- INSTRUCTIONS FOR THE TASK: Recast every line of the records below as a Markdown table with the columns Row and Line, numbering the rows in order and skipping blank lines.
## BEGIN INFORMATION SUPPLIED
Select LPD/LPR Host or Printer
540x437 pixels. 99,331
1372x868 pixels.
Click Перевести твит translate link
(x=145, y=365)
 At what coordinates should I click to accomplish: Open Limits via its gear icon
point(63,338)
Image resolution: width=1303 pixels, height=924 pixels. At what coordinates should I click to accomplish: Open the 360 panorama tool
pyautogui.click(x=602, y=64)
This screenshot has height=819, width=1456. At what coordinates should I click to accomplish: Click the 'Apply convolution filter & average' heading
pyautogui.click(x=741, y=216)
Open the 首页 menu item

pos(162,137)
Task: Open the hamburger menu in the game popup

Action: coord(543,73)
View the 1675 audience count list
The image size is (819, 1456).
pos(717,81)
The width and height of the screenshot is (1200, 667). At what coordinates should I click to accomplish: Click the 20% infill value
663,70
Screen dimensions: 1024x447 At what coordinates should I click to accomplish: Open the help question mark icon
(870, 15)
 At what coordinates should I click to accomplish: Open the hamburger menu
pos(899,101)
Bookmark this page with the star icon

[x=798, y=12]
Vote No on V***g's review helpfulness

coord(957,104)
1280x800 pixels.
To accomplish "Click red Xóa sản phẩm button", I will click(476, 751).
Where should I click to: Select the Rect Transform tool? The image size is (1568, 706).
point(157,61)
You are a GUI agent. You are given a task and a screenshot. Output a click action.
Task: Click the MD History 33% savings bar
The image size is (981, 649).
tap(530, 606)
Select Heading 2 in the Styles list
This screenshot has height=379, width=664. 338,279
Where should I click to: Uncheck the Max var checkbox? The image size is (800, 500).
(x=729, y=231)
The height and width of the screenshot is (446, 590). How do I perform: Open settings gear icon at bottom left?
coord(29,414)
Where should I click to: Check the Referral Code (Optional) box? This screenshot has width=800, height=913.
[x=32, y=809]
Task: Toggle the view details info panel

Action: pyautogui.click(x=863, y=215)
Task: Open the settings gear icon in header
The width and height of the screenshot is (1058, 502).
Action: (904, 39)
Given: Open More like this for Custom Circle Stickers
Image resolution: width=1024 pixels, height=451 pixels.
## END INFORMATION SUPPLIED
- SOLUTION TO THE EXERCISE:
| Row | Line |
|---|---|
| 1 | Select LPD/LPR Host or Printer |
| 2 | 540x437 pixels. 99,331 |
| 3 | 1372x868 pixels. |
| 4 | Click Перевести твит translate link |
| 5 | (x=145, y=365) |
| 6 |  At what coordinates should I click to accomplish: Open Limits via its gear icon |
| 7 | point(63,338) |
| 8 | Image resolution: width=1303 pixels, height=924 pixels. At what coordinates should I click to accomplish: Open the 360 panorama tool |
| 9 | pyautogui.click(x=602, y=64) |
| 10 | This screenshot has height=819, width=1456. At what coordinates should I click to accomplish: Click the 'Apply convolution filter & average' heading |
| 11 | pyautogui.click(x=741, y=216) |
| 12 | Open the 首页 menu item |
| 13 | pos(162,137) |
| 14 | Task: Open the hamburger menu in the game popup |
| 15 | Action: coord(543,73) |
| 16 | View the 1675 audience count list |
| 17 | The image size is (819, 1456). |
| 18 | pos(717,81) |
| 19 | The width and height of the screenshot is (1200, 667). At what coordinates should I click to accomplish: Click the 20% infill value |
| 20 | 663,70 |
| 21 | Screen dimensions: 1024x447 At what coordinates should I click to accomplish: Open the help question mark icon |
| 22 | (870, 15) |
| 23 |  At what coordinates should I click to accomplish: Open the hamburger menu |
| 24 | pos(899,101) |
| 25 | Bookmark this page with the star icon |
| 26 | [x=798, y=12] |
| 27 | Vote No on V***g's review helpfulness |
| 28 | coord(957,104) |
| 29 | 1280x800 pixels. |
| 30 | To accomplish "Click red Xóa sản phẩm button", I will click(476, 751). |
| 31 | Where should I click to: Select the Rect Transform tool? The image size is (1568, 706). |
| 32 | point(157,61) |
| 33 | You are a GUI agent. You are given a task and a screenshot. Output a click action. |
| 34 | Task: Click the MD History 33% savings bar |
| 35 | The image size is (981, 649). |
| 36 | tap(530, 606) |
| 37 | Select Heading 2 in the Styles list |
| 38 | This screenshot has height=379, width=664. 338,279 |
| 39 | Where should I click to: Uncheck the Max var checkbox? The image size is (800, 500). |
| 40 | (x=729, y=231) |
| 41 | The height and width of the screenshot is (446, 590). How do I perform: Open settings gear icon at bottom left? |
| 42 | coord(29,414) |
| 43 | Where should I click to: Check the Referral Code (Optional) box? This screenshot has width=800, height=913. |
| 44 | [x=32, y=809] |
| 45 | Task: Toggle the view details info panel |
| 46 | Action: pyautogui.click(x=863, y=215) |
| 47 | Task: Open the settings gear icon in header |
| 48 | The width and height of the screenshot is (1058, 502). |
| 49 | Action: (904, 39) |
| 50 | Given: Open More like this for Custom Circle Stickers |
| 51 | Image resolution: width=1024 pixels, height=451 pixels. |